Let $w(p)$ be an arbitrary 4-component spinor. Now, using the dispersion relation $(p\!\!\!/ - m)(p\!\!\!/ + m) = 0$ , you can easily show that $$u(p) = (p\!\!\!/ + m)w(p) ,$$ is a solution to the Dirac equation $(p\!\!\!/ - m)u(p) = 0$ . Now take $$w(p) = \frac{1}{\sqrt{2m(E+m)}} u^{(\alpha)}(m,\vec{0}) \equiv \frac{1}{\sqrt{2m(E+m)}} \begin{pmatrix} \chi^{(\alpha)} \\ 0_{2} \end{pmatrix} ,$$ where $\chi^{(1)} = \begin{pmatrix} 1 \\ 0 \end{pmatrix}$, $\chi^{(2)} = \begin{pmatrix} 0 \\ 1 \end{pmatrix}$ and $0_{2} = \begin{pmatrix} 0 \\ 0 \end{pmatrix}$. So, you have the following solutions $$u^{(\alpha)}(p) = \frac{1}{\sqrt{2m(E+m)}} \left( p\!\!\!/ + m \right) \begin{pmatrix} \chi^{(\alpha)} \\ 0_{2} \end{pmatrix} . \ \ \ \ (1)$$ In the Dirac representation, you have $$p\!\!\!/ + m = E \gamma^{0} - \vec{p} \cdot \vec{\gamma} + m I_{4} = \begin{pmatrix} (E+m)I_{2} & - \vec{p} \cdot \vec{\sigma} \\ \vec{p} \cdot \vec{\sigma} & - (E+m)I_{2} \end{pmatrix} .$$ Substituting this in (1) and doing the matrix multiplication, we get $$u^{(\alpha)}(p) = \frac{1}{\sqrt{2m(E+m)}} \begin{pmatrix} (E+m)\chi^{(\alpha)} \\ (\vec{p} \cdot \vec{\sigma}) \chi^{(\alpha)} \end{pmatrix} .$$

 

[klabautermann]

Thank you for your reply. But why can you assume that by mutliplying the restframe spinor by $$\frac{1}{\sqrt{2m(E+m)}}$$ gives you a spinor w(p) with arbitrary p?

 

[samalkhaiat]

you assume that by mutliplying the restframe spinor by $$\frac{1}{\sqrt{2m(E+m)}}$$ gives you a spinor w(p) with arbitrary p?

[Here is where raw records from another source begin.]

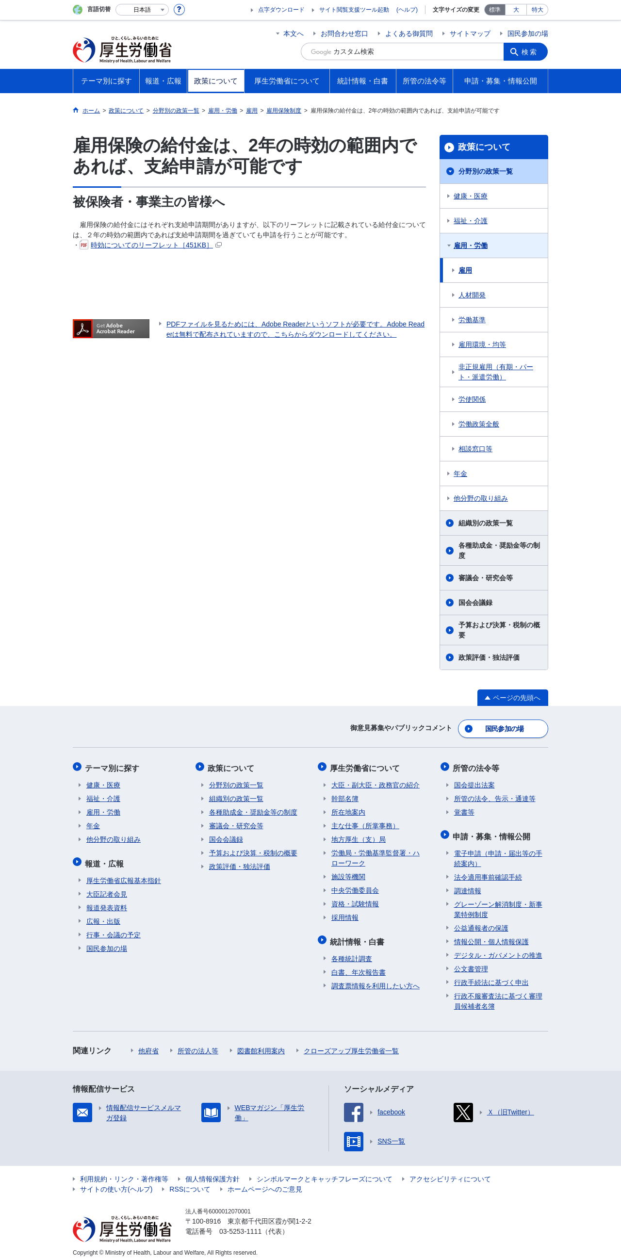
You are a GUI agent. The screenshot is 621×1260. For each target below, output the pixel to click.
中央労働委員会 (355, 887)
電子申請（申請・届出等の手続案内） (498, 853)
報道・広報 (105, 859)
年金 (460, 473)
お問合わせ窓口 (344, 33)
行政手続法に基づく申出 (491, 977)
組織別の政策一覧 (485, 523)
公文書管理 (471, 963)
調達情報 (467, 885)
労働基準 (472, 320)
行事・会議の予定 (113, 929)
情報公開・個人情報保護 (491, 936)
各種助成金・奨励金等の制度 (499, 550)
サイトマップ (470, 33)
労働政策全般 (478, 424)
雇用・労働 (471, 245)
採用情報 (345, 914)
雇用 (465, 270)
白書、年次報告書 (358, 967)
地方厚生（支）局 (358, 836)
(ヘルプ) (407, 9)
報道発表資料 (106, 902)
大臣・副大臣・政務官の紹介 (375, 782)
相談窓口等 (475, 449)
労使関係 (472, 399)
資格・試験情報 (355, 901)
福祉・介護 (471, 221)
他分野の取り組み (481, 498)
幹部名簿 (345, 796)
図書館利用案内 (261, 1045)
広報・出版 (103, 916)
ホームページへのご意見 (265, 1184)
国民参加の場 (527, 33)
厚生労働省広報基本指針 (123, 875)
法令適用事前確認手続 (488, 872)
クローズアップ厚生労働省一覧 (351, 1045)
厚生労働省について (366, 766)
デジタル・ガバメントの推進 (498, 950)
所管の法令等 (477, 766)
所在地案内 (348, 809)
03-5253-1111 (240, 1226)
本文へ (293, 33)
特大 (537, 9)
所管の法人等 (198, 1045)
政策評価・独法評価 (489, 657)
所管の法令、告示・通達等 (495, 796)
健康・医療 (471, 196)
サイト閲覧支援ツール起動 (354, 9)
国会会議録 (475, 602)
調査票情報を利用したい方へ (375, 980)
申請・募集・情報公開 (493, 832)
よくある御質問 (409, 33)
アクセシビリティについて (450, 1174)
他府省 (148, 1045)
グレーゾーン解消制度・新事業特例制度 (498, 904)
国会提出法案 (474, 782)
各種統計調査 (351, 953)
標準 (495, 9)
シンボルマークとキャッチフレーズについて (324, 1174)
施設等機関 (348, 874)
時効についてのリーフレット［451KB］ (151, 245)
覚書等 (464, 809)
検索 (531, 51)
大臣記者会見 (106, 889)
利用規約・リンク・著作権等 (124, 1174)
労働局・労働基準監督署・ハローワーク (375, 855)
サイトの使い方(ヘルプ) (116, 1184)
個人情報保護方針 (212, 1174)
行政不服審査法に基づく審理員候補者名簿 (498, 996)
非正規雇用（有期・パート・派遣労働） (495, 372)
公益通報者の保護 (481, 923)
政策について (484, 147)
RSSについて (190, 1184)
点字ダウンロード (281, 9)
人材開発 (472, 295)
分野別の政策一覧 (485, 171)
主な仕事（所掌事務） (365, 823)
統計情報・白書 (358, 937)
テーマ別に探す (113, 766)
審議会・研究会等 (485, 578)
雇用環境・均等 (482, 344)
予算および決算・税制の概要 (499, 630)
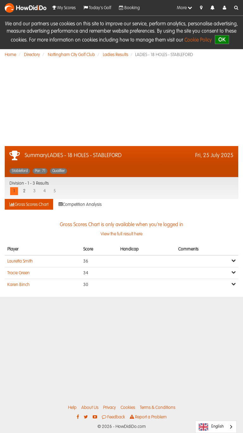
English (211, 427)
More (184, 7)
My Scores (64, 7)
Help (72, 407)
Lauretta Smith (20, 261)
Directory (32, 55)
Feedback (113, 417)
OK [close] (222, 39)
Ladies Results (115, 55)
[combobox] (216, 427)
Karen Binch (18, 285)
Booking (129, 7)
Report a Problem (148, 417)
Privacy (109, 407)
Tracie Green (18, 273)
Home (10, 55)
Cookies (128, 407)
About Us (89, 407)
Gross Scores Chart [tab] (28, 204)
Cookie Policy (198, 40)
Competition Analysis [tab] (80, 204)
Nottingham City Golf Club (71, 55)
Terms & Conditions (157, 407)
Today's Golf (97, 7)
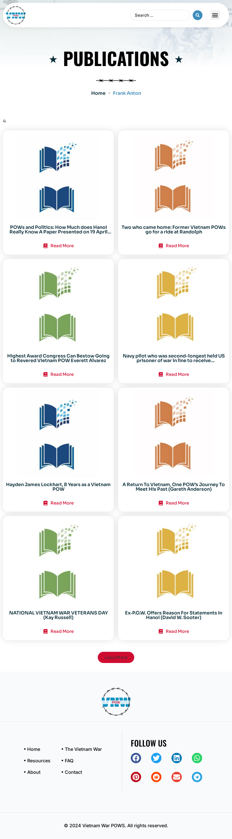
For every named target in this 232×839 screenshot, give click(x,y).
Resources (38, 760)
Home (98, 93)
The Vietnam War (83, 749)
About (33, 772)
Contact (73, 772)
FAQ (69, 760)
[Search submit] (197, 15)
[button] (215, 15)
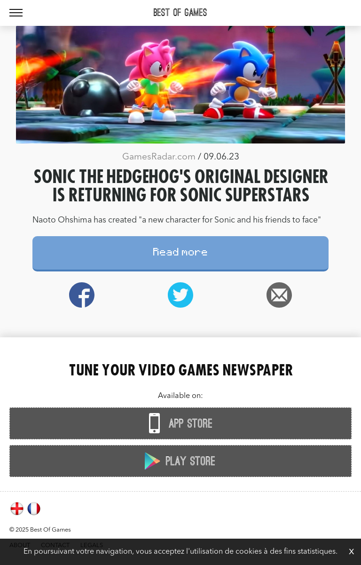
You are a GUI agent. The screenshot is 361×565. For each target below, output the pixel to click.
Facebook (81, 295)
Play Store (178, 460)
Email (279, 295)
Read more (180, 253)
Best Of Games (180, 12)
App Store (178, 423)
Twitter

No, I did not assume such thing because it is not correct: Multiplying $u_{\alpha}(m,\vec{0})$ by a constant does not turn it into a spinor $w(p)$ with arbitrary $p$, because $\psi$ and $c\psi$ represent the same spinor. Okay, let me repeat what I did, and please pay attention to my logic.

I said: let $w(p)$ be any (completely arbitrary) 4-component spinor. This statement means that we are free to choose $w(p)$ to be any spinor we like.

Then, I used the dispersion relation and concluded that $$u(p) = (p\!\!\!/ + m) w(p) , \ \ \ \ \ \ \ \ \ \ \ (1)$$ solves the Dirac’s equation $(p\!\!\!/ - m)u(p) = 0$ . Now, because $w$ (in Eq(1)) is arbitrary, we can choose it to be the rest-frame spinor $u_{\beta}(m,\vec{0}) = \begin{pmatrix} \chi_{\beta} \\ 0 \end{pmatrix}$. After all, at this time, $u_{\beta}(m,\vec{0})$ is the only spinor we have in our pocket. So in Eq(1), instead of $w(p)$, I substituted the rest-frame spinor $N u_{\beta}(m,\vec{0})$ and obtained the solutions $$u_{\beta}(p) = N \begin{pmatrix} (E + m)\chi_{\beta} \\ (\vec{p} \cdot \vec{\sigma}) \chi_{\beta} \end{pmatrix} . \ \ \ \ \ (2)$$

Now in Eq(2), the 4-momentum $p$ does not have to be the rest-frame 4-momentum $(m , \vec{0})$, and $N$ is some constant that we can choose to make our equations look nice. For example, if we insist on the normalization $\bar{u}_{\alpha}(p) u_{\beta}(p) = \delta_{\alpha \beta}$, we find (and I leave you to prove it) that $$N = \frac{e^{i\eta}}{\sqrt{2m(E+m)}} .$$

 

[klabautermann]

I am perfectly aware of what the word 'arbitrary' means und what a normalization constant is. Anyway, thanks for your time.